Women’s rights groups applauded the administration’s decision and said it means better and cheaper health care for tens of millions of American women. “This is good health policy and good economic policy,” said Dawn Laguens, vice president at Planned Parenthood.
BY DAVID G. SAVAGE | TRIBUNE WASHINGTON BUREAU
WASHINGTON — The Supreme Court and the Obama administration, already headed for a face-off in March over the constitutionality of the health care law, may be on a collision course over another part of the law that will require church-run schools, hospitals and charities to provide free contraceptives to their employees.
Catholic leaders reacted fiercely when the administration announced Jan. 20 it would not free most religious employers from this mandate, even those that have moral and religious objections to what some of their lawyers describe as “abortion-inducing drugs.”
Starting next year, employers, including religious employers, must pay for “all FDA-approved forms of contraception” for their employees, said Health and Human Services Secretary Kathleen Sebelius. The law says insurance plans must provide “preventive services” at no cost, and HHS decided contraceptives were included. Employers who fail to provide this insurance will face heavy fines.
Archbishop Timothy M. Dolan in New York, president of the U.S. Conference of Catholic Bishops, denounced the mandate as “unconscionable,” saying the church should not be forced “to act as if pregnancy is a disease to be prevented at all costs.”

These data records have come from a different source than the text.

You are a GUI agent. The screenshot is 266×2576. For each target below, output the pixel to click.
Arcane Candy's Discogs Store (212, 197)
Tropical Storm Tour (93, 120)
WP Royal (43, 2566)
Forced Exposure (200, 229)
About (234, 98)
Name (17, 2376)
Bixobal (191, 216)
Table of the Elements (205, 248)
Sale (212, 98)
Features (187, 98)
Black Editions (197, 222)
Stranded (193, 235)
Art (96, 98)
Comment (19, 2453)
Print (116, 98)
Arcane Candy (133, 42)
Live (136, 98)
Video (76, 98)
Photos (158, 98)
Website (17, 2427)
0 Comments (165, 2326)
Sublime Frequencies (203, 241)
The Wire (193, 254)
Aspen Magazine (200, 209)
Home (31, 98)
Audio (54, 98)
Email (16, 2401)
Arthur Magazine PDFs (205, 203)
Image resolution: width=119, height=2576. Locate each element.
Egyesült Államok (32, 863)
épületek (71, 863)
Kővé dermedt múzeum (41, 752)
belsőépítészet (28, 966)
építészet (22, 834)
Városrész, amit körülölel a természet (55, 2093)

Two colleges have sued to challenge the contraception rule. They are Belmont Abbey College, a Catholic school in North Carolina, and Colorado Christian University near Denver. College officials say the mandate forces them “to violate their deeply held religious beliefs.” The Catholic Conference has not yet decided on joining a lawsuit, but “the bishops are eager to pursue every lawful means to stop this mandate,” said Anthony R. Picarello Jr., the conference’s general counsel.
The legal challenge got a major boost nearly three weeks ago, when the high court strengthened the Constitution’s protection for religious freedom. In a 9-0 defeat for the administration, the justices said the First Amendment gives “special solicitude to the rights of religious organizations” in decisions about their employees.
At issue was a clash between the rights of church employers and the government’s interest in protecting the rights of employees. The administration had backed a job-bias suit filed by a teacher who was fired by a Lutheran school. Churches and church schools are not exempt from civil rights claims, the administration argued.
But Chief Justice John G. Roberts Jr. said the Constitution does not allow for “government interference with an internal church decision that affects the faith and mission of the church itself.” He called the administration’s view “extreme” and “remarkable.” Legal scholars called his opinion the court’s most important for religious freedom in two decades.
The Obama administration modeled its contraceptive rule on a 1999 California law. The rule, like the law, exempts churches and some other religious entities that “primarily” employ and serve persons of the same faith.
Catholic officials say this definition is too narrow and excludes church-run colleges, hospitals and charities and many primary schools. “For us, serving non-Catholics has been a point of pride, but we are punished under this rule for serving the common good,” said Picarello, of the Catholic Conference.
Women’s rights groups applauded the administration’s decision and said it means better and cheaper health care for tens of millions of American women. “This is good health policy and good economic policy,” said Dawn Laguens, vice president at Planned Parenthood. “It increases access to affordable birth control, but it is up to an individual employee to choose it or not. That’s very much the American way.”